▸ **DATASET CONTENT**:
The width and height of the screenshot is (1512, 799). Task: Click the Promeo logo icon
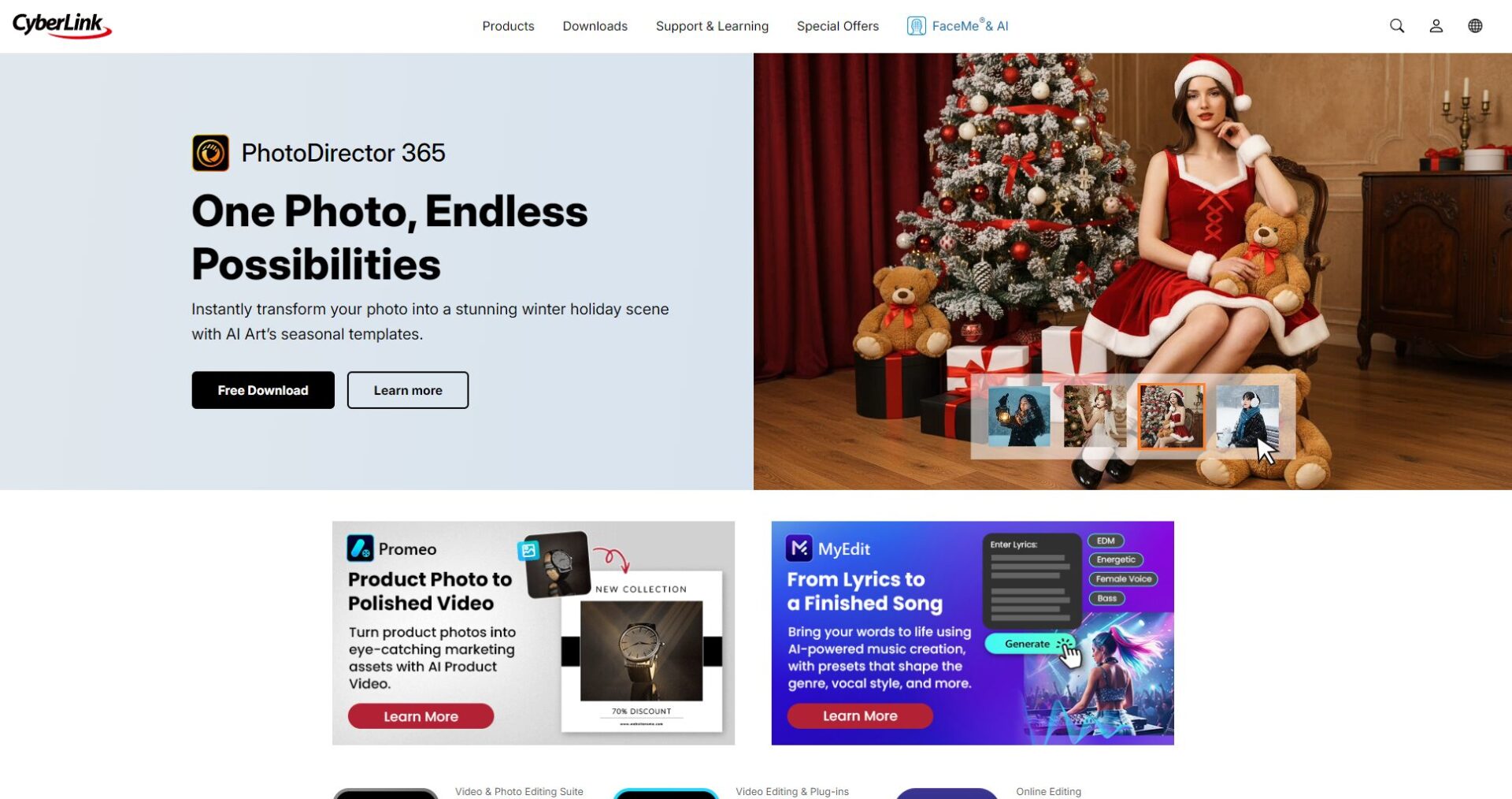(361, 548)
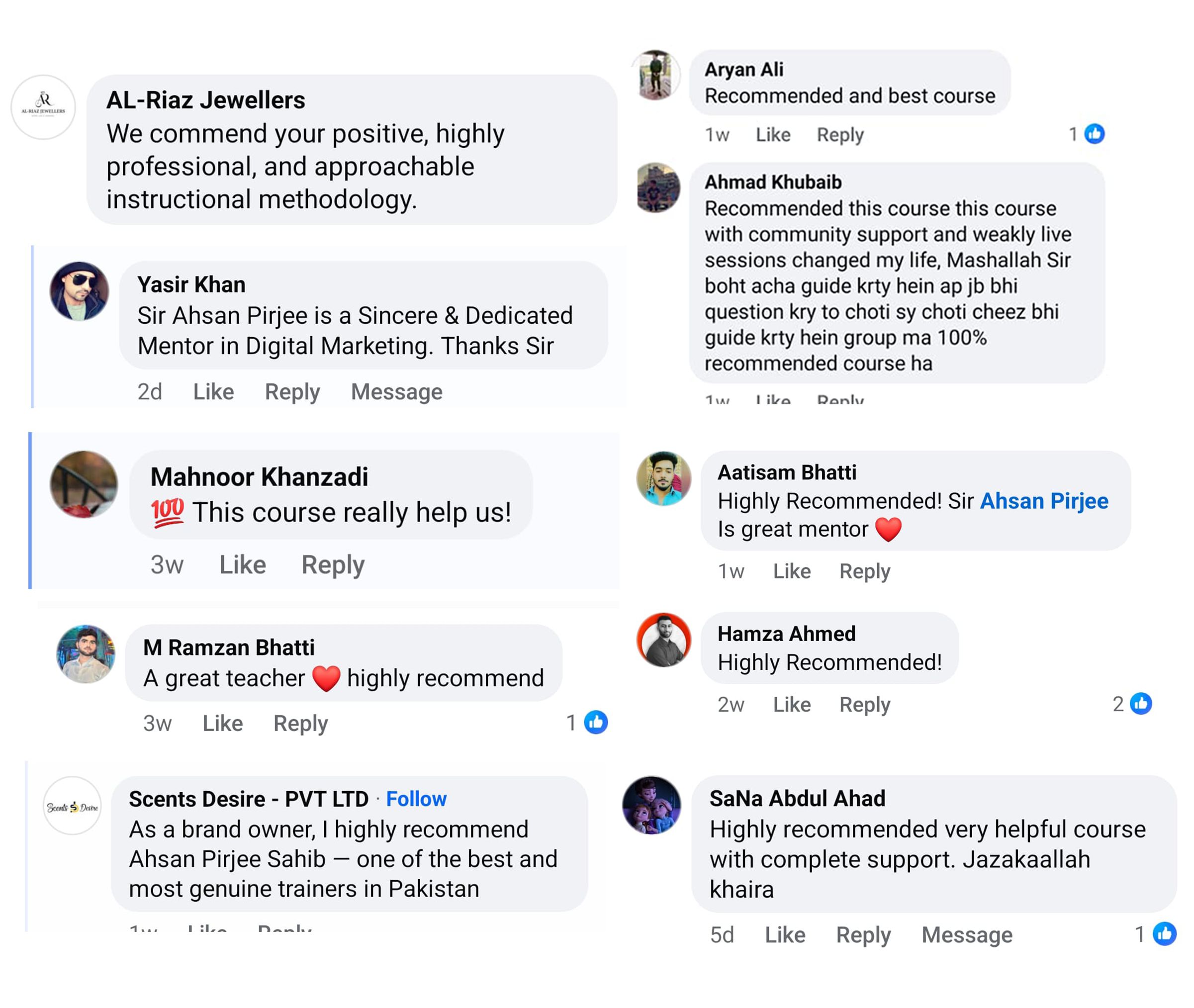
Task: Like Aatisam Bhatti's comment
Action: coord(791,571)
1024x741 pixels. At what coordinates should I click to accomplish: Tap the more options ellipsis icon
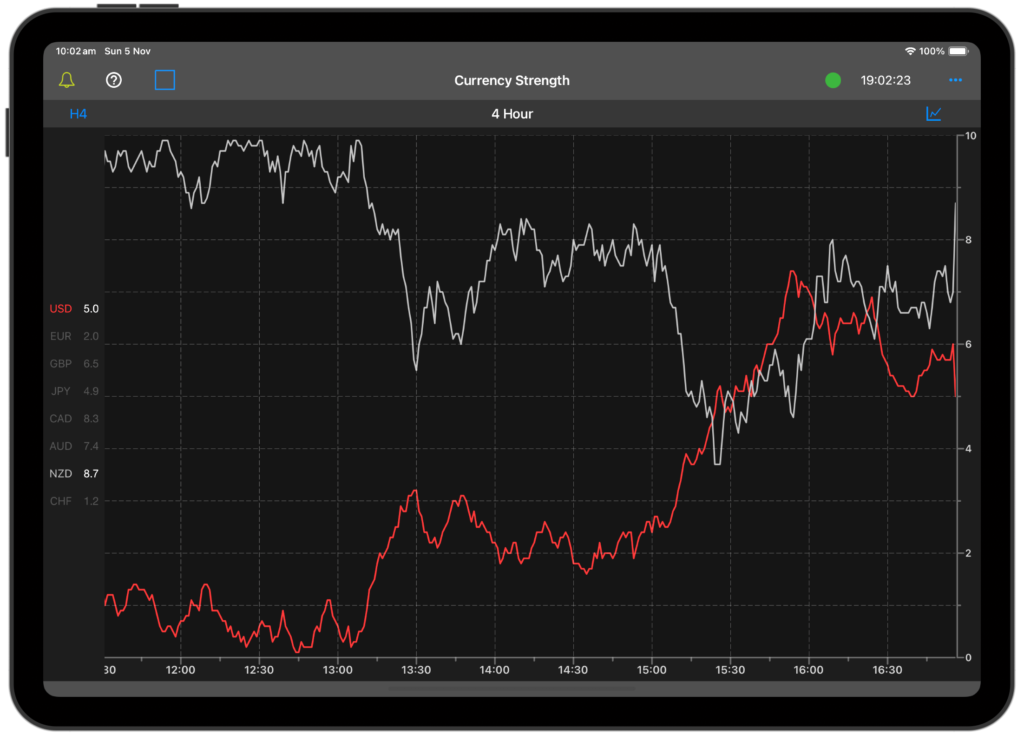955,80
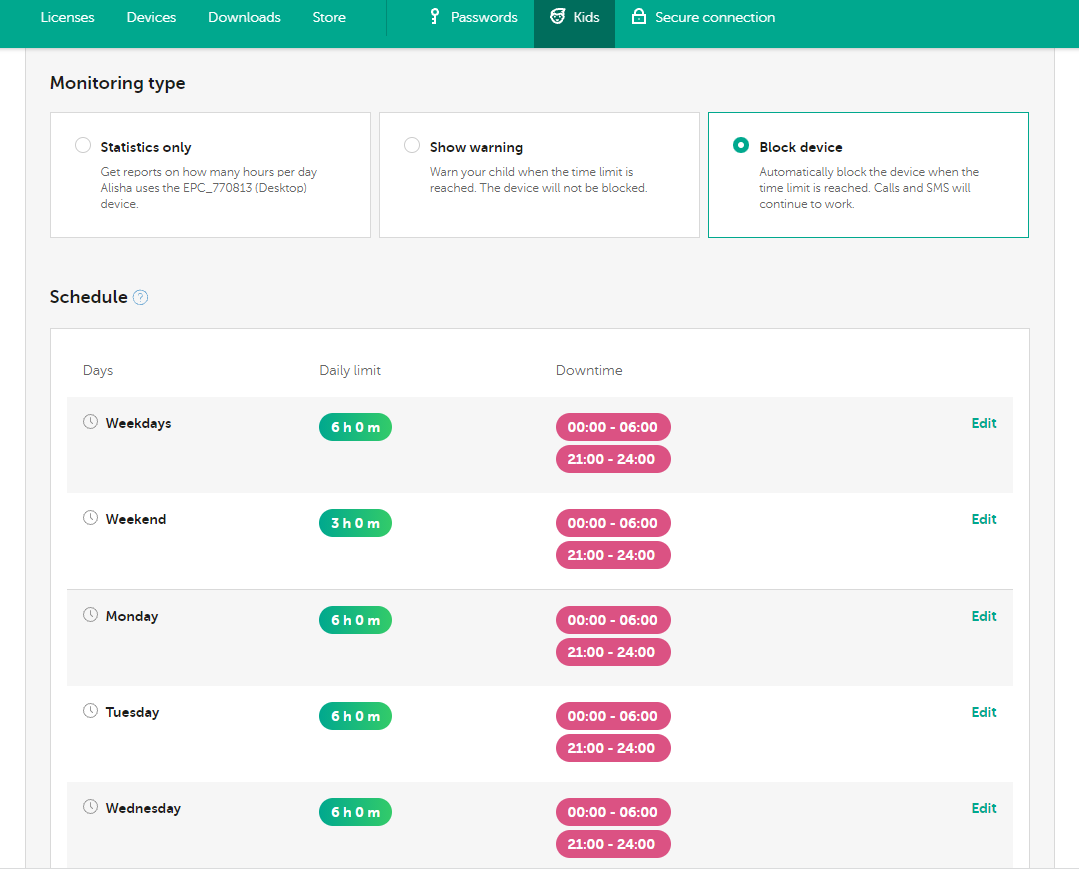Viewport: 1079px width, 879px height.
Task: Click the clock icon beside Tuesday
Action: pos(90,711)
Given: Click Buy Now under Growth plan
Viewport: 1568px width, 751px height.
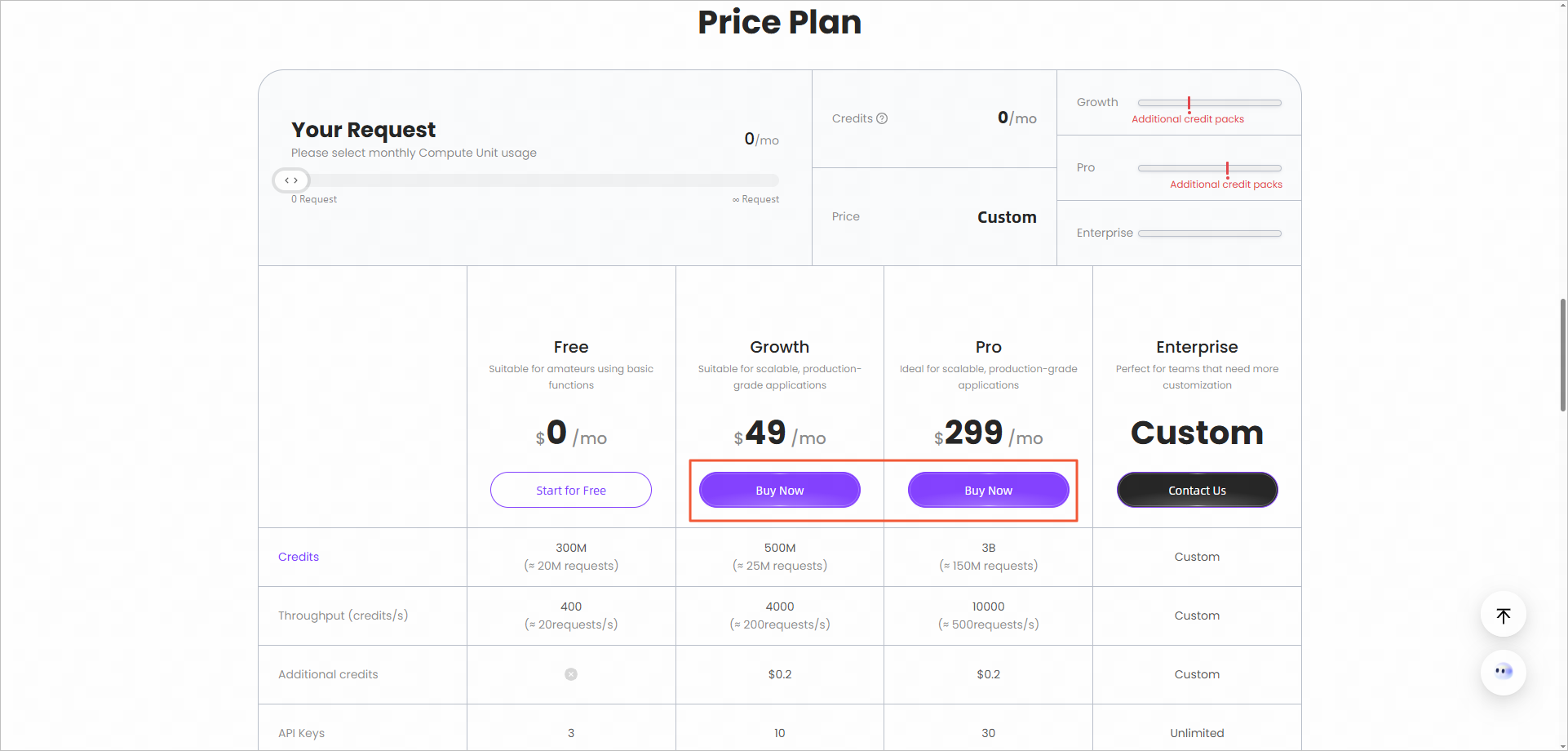Looking at the screenshot, I should click(x=779, y=491).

▸ **TO DO**:
Copy the material above exactly and drop the pictures.

▸ **RESPONSE BELOW**:
The width and height of the screenshot is (1512, 799). Task: Click the Promeo logo icon
(361, 548)
Task: Like Aatisam Bhatti's comment
Action: coord(791,571)
1024x741 pixels. At what coordinates should I click to accomplish: Tap the more options ellipsis icon
955,80
Viewport: 1079px width, 879px height.
Task: Click the clock icon beside Tuesday
Action: pos(90,711)
Given: Click Buy Now under Growth plan
Viewport: 1568px width, 751px height.
Looking at the screenshot, I should click(x=779, y=491).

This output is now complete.